Deliberate misstatements

There have been reports that Prime Minister Nawaz Sharif is unhappy with Mr Dar’s performance.

The finance ministry is simply too important to be left with somebody facing difficulty in dealing with the pressure. PHOTO: WASEEM NIAZ

It is becoming increasingly clear that, after a strong start, the Nawaz Administration is losing its nerve on economic management. First, there was the failure to crack down on tax evasion. Then there was the panic over the rupee’s declining value. And now we learn that the government tried to inaccurately put the blame on the caretaker government for the few paltry tax increases it did levy in the federal budget for fiscal year 2014.

For Finance Minister Ishaq Dar to have deliberately misstated the facts to his own cabinet colleagues and the nation would have been embarrassing enough. For the misstatements to be corrected by officials at the International Monetary Fund kicks up this particular episode to something of a diplomatic disaster.

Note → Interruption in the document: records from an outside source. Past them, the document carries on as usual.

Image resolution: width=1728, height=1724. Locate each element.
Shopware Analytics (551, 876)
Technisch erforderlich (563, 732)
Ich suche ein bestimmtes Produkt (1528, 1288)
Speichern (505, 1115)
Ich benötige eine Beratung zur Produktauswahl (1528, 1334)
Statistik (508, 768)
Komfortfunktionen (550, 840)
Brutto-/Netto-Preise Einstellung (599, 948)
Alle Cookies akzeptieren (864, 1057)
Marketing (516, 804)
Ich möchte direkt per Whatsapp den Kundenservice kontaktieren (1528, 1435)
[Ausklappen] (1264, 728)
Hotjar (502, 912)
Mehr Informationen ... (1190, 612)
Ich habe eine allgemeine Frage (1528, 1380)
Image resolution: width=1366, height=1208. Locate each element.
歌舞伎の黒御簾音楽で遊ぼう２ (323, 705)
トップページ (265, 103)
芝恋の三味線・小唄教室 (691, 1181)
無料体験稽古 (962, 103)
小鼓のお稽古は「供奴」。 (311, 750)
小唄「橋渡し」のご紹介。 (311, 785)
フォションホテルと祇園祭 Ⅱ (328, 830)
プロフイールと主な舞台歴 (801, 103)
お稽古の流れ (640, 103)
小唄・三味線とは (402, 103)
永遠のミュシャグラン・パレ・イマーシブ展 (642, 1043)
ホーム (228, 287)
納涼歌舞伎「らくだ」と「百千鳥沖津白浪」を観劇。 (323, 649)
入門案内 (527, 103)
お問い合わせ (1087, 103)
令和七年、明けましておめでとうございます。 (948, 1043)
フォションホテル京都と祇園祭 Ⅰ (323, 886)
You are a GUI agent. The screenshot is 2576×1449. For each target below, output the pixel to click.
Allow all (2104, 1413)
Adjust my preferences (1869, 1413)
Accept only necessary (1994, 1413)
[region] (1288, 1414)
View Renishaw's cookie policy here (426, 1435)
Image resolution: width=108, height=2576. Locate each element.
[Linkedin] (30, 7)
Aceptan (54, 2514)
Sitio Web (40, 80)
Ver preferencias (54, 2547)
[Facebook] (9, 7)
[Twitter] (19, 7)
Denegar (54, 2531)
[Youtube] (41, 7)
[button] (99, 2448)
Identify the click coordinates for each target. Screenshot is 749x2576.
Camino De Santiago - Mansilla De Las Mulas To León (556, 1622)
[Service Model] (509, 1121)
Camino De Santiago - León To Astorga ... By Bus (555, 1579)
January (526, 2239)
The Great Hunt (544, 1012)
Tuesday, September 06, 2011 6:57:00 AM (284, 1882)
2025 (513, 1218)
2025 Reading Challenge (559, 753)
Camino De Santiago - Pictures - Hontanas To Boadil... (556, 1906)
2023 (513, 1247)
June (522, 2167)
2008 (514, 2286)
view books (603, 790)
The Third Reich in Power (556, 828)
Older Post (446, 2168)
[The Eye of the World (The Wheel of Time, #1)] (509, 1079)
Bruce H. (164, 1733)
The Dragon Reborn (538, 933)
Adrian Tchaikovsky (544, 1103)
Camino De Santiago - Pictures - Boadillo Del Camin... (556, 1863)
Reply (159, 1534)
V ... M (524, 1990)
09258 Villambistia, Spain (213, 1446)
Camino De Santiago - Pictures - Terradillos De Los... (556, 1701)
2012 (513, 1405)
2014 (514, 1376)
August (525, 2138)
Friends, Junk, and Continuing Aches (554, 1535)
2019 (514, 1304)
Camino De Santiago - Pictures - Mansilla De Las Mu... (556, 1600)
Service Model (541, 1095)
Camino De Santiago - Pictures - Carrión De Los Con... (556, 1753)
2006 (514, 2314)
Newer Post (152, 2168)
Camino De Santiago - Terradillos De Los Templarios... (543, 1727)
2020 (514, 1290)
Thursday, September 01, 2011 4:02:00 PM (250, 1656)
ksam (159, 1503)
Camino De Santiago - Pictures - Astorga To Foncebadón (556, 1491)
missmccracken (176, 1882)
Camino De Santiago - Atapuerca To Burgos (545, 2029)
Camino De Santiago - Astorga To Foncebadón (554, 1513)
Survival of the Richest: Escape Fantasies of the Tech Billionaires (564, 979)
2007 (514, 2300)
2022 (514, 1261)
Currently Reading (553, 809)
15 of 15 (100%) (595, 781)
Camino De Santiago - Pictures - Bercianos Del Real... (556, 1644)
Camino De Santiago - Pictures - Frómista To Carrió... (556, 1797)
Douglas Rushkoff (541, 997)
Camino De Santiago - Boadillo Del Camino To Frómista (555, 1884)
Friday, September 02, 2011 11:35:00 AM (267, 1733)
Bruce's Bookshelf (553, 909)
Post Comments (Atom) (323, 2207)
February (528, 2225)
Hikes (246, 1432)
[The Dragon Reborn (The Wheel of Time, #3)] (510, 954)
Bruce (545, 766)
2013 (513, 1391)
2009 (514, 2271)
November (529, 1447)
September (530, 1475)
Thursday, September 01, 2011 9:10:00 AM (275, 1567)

There are no excuses for such behaviour. While it is true that Mr Dar had little time before he had to present a budget to parliament, ultimately, it was his decision to levy the tax increases and he should own it. And why is he even afraid to admit that he allowed the increases to go ahead in the first place? Is he afraid to confront the big business groups whose tax exemptions were taken away by the measures that would raise the government Rs200 billion a year in revenues? Is he prevaricating on the issue to his own colleagues and the Pakistani people just so that he can save face in front of lobbyists?


For a party that has run the country twice before and was running its largest province for the last five years before they came into office at the federal level, the PML-N has increasingly begun to act like first-timers on the job. We understand that the challenges of running Pakistan’s economy are daunting. But panic at the top level only makes the problem worse. There have been reports that Prime Minister Nawaz Sharif is unhappy with Mr Dar’s performance. If his performance continues like this, the prime minister should seriously consider alternative candidates for the job. The finance ministry is simply too important to be left with somebody facing difficulty in dealing with the pressure.

Published in The Express Tribune, January 12th, 2014.